The public dangers from fracking include possible poisoning of ground water, house explosions and caustic air pollution. Of course, there is also the real possibility that none of these problems will occur because adequate precautions will be taken to ensure they do not. Only an inconceivable failure of our precautionary measures would pose a real threat.

And there is the hard wire. In the wake of the ever-worsening disaster in Japan, some public policy thinkers are beginning to write about the importance and value of inconceivable failure as a planning tool. If you have time, look at this very interesting blog post title "Inconceivable ... why failure should be a part of the plan. And isn't."

It's a pretty simple concept. Look at Japan. Ask yourself: What could they have done to prevent an earthquake and tsunami? Easy answer, right? Nothing. There is no way at all that they or we can plan ahead of or defeat Mother Nature when she decides to give us a beating.

So the idea here is that you start with that concept. Assume failure. Then work backwards. Ask yourself what you're going to do about disaster if and when it happens.

Assume we had four dozen big rigs operating in close proximity to neighborhoods.

Assume a natural disaster like tornado or flood knocks them all a-winding. Assume there is a massive incursion of chemical toxins and radioactive isotopes -- the stuff used in fracking -- into either the ground water or the public water system in Dallas, along with a plume of air pollutants.
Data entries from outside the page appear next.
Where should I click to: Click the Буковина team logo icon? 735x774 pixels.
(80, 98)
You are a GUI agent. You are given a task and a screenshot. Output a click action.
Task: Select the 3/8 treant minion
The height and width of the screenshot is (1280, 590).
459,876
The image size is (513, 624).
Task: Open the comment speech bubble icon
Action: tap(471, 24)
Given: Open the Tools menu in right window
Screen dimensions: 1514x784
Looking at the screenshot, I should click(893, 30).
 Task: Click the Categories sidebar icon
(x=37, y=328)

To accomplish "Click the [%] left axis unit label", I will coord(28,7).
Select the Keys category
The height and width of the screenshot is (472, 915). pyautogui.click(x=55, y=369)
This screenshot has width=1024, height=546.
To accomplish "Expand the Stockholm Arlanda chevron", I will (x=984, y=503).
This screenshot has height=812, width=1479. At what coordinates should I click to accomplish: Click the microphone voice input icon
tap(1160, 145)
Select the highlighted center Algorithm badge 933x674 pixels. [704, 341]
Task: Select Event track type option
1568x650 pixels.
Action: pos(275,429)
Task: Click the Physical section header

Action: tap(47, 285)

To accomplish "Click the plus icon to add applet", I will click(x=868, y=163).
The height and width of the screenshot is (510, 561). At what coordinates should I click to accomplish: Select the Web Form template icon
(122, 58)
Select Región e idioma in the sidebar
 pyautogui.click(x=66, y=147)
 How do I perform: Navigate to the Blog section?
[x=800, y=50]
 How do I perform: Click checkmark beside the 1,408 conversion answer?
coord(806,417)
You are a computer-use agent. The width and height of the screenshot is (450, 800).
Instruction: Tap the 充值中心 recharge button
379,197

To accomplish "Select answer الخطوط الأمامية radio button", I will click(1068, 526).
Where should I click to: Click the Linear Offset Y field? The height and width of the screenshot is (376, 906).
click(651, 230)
Then ask: What could we do? What mechanisms would be in place to protect us? If the answer is that we would not be able to protect ourselves from four dozen big rigs knocked a-winding, then maybe we need to reel it back in and do the same scenario for two dozen rigs. Or six rigs. Or none. There's a difference between optimism and stupidity.

The problem with mechanical precautions is that they are sold to us by the people who want to make money off the danger. We need objective committed experts who will look at these issues and how they affect our communities the same way we would look at a threat to our own loved ones -- very, very realistically, with a whole lot of what-ifs.

That's why the task force that Hunt wants to get up and running is so important. We need experts to help us with these questions. We need a way to ensure that the experts we get are not on the take. We don't want to be 'fraidy cats. But we don't want to poison the babies.

All easier said than done. The sooner we get on it, the better. Notice I didn't even mention the levees.